▶ Exercise
Somewhere below are a line with "Select ANA MARIA BENAVIDEZ RUALES row" and a later line with "Screen dimensions: 677x589". Output exactly those lines and all lines between them.

▶ Excerpted records

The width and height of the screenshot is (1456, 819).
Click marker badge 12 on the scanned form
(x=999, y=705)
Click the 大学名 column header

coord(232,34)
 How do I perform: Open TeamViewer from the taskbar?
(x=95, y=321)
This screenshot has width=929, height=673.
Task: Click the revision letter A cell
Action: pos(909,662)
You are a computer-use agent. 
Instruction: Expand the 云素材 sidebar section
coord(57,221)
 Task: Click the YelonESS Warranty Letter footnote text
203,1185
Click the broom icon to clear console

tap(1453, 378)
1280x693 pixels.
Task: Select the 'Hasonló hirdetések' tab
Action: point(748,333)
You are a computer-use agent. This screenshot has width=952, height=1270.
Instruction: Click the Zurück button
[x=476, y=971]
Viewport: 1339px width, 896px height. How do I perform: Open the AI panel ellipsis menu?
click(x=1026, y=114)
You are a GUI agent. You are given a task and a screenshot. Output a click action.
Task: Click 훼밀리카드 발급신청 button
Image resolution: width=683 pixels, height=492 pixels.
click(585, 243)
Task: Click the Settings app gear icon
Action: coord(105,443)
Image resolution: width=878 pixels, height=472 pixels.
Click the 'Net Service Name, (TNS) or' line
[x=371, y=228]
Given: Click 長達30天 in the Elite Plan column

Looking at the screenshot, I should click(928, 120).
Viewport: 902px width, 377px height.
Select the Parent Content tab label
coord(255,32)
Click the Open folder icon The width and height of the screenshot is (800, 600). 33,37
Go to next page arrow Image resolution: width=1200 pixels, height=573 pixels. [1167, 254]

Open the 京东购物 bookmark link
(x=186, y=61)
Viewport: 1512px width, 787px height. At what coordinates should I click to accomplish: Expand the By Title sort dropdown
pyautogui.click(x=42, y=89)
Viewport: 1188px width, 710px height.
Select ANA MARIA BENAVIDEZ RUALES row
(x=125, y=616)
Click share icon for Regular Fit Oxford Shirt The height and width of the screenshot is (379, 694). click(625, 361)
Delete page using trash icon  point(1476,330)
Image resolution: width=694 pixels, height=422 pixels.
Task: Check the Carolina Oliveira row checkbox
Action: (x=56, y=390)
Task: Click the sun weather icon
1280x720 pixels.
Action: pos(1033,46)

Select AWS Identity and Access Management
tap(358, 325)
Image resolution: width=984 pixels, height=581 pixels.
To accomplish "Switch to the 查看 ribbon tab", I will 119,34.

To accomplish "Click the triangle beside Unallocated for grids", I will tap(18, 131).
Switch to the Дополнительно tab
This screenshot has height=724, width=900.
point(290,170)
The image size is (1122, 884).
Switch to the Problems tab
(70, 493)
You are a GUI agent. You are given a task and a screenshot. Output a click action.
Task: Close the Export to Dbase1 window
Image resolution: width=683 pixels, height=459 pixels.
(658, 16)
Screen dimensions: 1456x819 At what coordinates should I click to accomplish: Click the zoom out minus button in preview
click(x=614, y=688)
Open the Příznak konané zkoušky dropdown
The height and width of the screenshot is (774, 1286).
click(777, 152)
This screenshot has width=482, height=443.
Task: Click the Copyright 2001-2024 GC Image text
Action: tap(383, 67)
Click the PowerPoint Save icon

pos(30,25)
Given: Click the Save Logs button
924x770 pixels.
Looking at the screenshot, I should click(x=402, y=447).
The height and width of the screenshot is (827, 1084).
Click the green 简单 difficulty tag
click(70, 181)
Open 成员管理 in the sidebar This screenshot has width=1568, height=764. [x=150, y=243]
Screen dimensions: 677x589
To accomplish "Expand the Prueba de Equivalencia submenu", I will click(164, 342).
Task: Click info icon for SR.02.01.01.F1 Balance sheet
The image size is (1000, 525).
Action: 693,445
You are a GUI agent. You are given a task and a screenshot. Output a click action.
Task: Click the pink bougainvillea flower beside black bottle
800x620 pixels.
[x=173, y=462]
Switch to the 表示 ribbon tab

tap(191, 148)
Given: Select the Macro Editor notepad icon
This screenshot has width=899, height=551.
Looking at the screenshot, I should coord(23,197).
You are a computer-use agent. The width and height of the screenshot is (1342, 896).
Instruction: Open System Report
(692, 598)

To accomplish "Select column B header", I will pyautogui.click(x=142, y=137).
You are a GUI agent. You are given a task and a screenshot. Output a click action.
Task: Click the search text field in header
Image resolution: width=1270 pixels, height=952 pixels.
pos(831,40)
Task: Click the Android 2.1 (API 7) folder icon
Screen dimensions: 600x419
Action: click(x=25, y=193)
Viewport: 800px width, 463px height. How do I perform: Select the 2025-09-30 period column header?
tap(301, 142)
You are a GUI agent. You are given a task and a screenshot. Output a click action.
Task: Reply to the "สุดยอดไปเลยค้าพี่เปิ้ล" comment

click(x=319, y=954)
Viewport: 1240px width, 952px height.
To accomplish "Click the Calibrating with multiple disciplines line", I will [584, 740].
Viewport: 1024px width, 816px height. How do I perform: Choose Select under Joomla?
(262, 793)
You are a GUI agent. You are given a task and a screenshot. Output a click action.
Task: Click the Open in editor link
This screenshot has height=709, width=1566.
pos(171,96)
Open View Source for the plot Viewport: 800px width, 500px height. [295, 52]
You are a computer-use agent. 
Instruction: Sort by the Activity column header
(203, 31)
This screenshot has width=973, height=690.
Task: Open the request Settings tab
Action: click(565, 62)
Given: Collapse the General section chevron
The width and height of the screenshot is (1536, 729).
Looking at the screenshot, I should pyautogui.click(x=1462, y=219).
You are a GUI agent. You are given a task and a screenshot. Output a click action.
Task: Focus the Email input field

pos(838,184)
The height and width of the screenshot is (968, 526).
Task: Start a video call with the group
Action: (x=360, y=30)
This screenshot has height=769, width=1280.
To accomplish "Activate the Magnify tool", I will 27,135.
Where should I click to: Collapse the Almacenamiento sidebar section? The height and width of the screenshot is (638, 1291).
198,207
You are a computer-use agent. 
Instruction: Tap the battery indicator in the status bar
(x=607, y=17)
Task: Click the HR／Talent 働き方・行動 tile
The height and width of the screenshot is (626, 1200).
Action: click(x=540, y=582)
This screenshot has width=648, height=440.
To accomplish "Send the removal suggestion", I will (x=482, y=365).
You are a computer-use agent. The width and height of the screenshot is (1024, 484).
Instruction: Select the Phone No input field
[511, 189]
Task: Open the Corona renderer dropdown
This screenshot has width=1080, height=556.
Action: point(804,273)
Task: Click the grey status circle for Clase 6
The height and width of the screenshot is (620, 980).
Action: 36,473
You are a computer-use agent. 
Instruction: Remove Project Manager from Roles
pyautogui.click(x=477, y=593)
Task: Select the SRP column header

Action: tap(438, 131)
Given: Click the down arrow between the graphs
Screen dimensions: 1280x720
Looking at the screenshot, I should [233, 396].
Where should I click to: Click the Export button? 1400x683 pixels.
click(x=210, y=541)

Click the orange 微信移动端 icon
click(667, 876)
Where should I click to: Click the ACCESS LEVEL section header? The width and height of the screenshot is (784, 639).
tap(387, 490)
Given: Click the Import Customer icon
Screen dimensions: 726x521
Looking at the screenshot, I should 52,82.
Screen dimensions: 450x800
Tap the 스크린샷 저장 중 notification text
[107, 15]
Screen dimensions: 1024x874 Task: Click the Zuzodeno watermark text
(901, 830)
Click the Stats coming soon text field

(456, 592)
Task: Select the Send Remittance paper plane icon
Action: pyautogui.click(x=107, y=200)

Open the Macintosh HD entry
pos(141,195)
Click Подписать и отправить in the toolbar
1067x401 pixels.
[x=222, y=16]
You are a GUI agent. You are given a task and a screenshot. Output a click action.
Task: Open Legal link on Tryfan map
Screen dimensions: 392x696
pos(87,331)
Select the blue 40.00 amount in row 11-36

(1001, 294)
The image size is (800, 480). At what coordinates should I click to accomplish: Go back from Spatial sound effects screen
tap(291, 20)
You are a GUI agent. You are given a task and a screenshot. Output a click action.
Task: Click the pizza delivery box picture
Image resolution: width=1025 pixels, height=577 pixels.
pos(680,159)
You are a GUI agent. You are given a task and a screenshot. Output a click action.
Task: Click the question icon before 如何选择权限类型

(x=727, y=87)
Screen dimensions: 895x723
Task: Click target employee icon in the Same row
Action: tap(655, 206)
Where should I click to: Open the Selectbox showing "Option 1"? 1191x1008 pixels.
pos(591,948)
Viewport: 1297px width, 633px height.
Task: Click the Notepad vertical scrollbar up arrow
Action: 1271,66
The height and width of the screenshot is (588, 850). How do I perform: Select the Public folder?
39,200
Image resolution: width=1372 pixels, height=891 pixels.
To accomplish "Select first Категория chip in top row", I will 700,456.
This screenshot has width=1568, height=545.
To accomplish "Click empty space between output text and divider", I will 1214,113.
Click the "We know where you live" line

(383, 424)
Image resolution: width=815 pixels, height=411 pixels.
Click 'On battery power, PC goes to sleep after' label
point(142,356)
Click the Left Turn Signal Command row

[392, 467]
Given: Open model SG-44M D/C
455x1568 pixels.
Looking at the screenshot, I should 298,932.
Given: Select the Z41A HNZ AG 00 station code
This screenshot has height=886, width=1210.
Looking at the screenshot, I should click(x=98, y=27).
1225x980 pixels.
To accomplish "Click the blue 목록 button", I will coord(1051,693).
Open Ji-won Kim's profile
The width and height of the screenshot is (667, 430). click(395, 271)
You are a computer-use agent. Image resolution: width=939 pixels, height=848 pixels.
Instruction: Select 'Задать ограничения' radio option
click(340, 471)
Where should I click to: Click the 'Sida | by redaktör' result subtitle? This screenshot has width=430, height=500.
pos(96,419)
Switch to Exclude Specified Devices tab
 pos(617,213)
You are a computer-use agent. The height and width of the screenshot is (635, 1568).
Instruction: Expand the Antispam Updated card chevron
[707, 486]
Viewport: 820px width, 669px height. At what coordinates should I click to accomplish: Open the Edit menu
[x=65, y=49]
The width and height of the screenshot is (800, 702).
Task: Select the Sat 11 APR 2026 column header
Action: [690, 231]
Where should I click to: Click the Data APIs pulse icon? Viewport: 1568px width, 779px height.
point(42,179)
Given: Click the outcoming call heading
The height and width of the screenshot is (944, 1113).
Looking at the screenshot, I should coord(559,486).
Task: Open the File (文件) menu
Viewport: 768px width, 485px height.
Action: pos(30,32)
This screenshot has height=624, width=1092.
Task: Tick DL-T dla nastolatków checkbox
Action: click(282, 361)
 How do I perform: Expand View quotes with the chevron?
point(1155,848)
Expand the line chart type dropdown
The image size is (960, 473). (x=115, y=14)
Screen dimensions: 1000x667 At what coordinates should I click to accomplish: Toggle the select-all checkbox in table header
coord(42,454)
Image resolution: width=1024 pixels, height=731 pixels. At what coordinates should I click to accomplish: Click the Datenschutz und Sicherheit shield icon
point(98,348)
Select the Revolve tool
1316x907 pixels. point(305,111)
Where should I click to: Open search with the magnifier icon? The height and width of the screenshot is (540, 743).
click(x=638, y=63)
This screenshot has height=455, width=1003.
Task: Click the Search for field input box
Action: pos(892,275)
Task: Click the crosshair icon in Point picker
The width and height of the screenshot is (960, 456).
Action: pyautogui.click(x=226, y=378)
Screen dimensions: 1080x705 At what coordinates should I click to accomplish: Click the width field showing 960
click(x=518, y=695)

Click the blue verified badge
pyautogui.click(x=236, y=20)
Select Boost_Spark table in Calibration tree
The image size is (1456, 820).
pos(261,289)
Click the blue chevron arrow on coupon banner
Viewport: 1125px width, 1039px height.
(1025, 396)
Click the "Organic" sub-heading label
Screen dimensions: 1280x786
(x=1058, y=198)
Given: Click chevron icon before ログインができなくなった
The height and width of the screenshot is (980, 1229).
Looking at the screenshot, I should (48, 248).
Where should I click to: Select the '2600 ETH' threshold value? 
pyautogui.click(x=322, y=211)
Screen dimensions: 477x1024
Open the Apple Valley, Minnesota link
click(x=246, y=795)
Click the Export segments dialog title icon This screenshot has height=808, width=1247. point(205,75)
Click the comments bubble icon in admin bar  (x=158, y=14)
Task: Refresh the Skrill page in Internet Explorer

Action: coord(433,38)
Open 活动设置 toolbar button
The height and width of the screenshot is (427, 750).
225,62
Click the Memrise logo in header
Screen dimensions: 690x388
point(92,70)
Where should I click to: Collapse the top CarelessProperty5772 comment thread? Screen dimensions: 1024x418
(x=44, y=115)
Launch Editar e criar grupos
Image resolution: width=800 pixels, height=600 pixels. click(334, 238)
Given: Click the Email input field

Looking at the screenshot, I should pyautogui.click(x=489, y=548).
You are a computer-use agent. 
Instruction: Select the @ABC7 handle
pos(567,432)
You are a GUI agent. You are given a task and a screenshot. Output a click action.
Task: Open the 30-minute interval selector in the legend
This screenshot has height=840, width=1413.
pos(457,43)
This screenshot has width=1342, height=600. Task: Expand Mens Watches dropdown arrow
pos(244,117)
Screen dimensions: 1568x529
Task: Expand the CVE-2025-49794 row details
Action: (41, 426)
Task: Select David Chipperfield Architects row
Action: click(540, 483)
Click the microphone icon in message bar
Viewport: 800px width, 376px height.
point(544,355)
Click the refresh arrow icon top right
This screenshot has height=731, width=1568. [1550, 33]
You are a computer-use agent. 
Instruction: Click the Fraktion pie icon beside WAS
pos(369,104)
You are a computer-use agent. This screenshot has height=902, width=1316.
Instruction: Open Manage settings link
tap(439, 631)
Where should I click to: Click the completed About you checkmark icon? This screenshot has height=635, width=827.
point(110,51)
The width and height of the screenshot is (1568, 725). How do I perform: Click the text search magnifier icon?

▶ Expected output
Select ANA MARIA BENAVIDEZ RUALES row
(x=125, y=616)
Click share icon for Regular Fit Oxford Shirt The height and width of the screenshot is (379, 694). click(625, 361)
Delete page using trash icon  point(1476,330)
Image resolution: width=694 pixels, height=422 pixels.
Task: Check the Carolina Oliveira row checkbox
Action: (x=56, y=390)
Task: Click the sun weather icon
1280x720 pixels.
Action: pos(1033,46)

Select AWS Identity and Access Management
tap(358, 325)
Image resolution: width=984 pixels, height=581 pixels.
To accomplish "Switch to the 查看 ribbon tab", I will 119,34.

To accomplish "Click the triangle beside Unallocated for grids", I will tap(18, 131).
Switch to the Дополнительно tab
This screenshot has height=724, width=900.
point(290,170)
The image size is (1122, 884).
Switch to the Problems tab
(70, 493)
You are a GUI agent. You are given a task and a screenshot. Output a click action.
Task: Close the Export to Dbase1 window
Image resolution: width=683 pixels, height=459 pixels.
(658, 16)
Screen dimensions: 1456x819 At what coordinates should I click to accomplish: Click the zoom out minus button in preview
click(x=614, y=688)
Open the Příznak konané zkoušky dropdown
The height and width of the screenshot is (774, 1286).
click(777, 152)
This screenshot has width=482, height=443.
Task: Click the Copyright 2001-2024 GC Image text
Action: tap(383, 67)
Click the PowerPoint Save icon

pos(30,25)
Given: Click the Save Logs button
924x770 pixels.
Looking at the screenshot, I should click(x=402, y=447).
The height and width of the screenshot is (827, 1084).
Click the green 简单 difficulty tag
click(70, 181)
Open 成员管理 in the sidebar This screenshot has width=1568, height=764. [x=150, y=243]
Screen dimensions: 677x589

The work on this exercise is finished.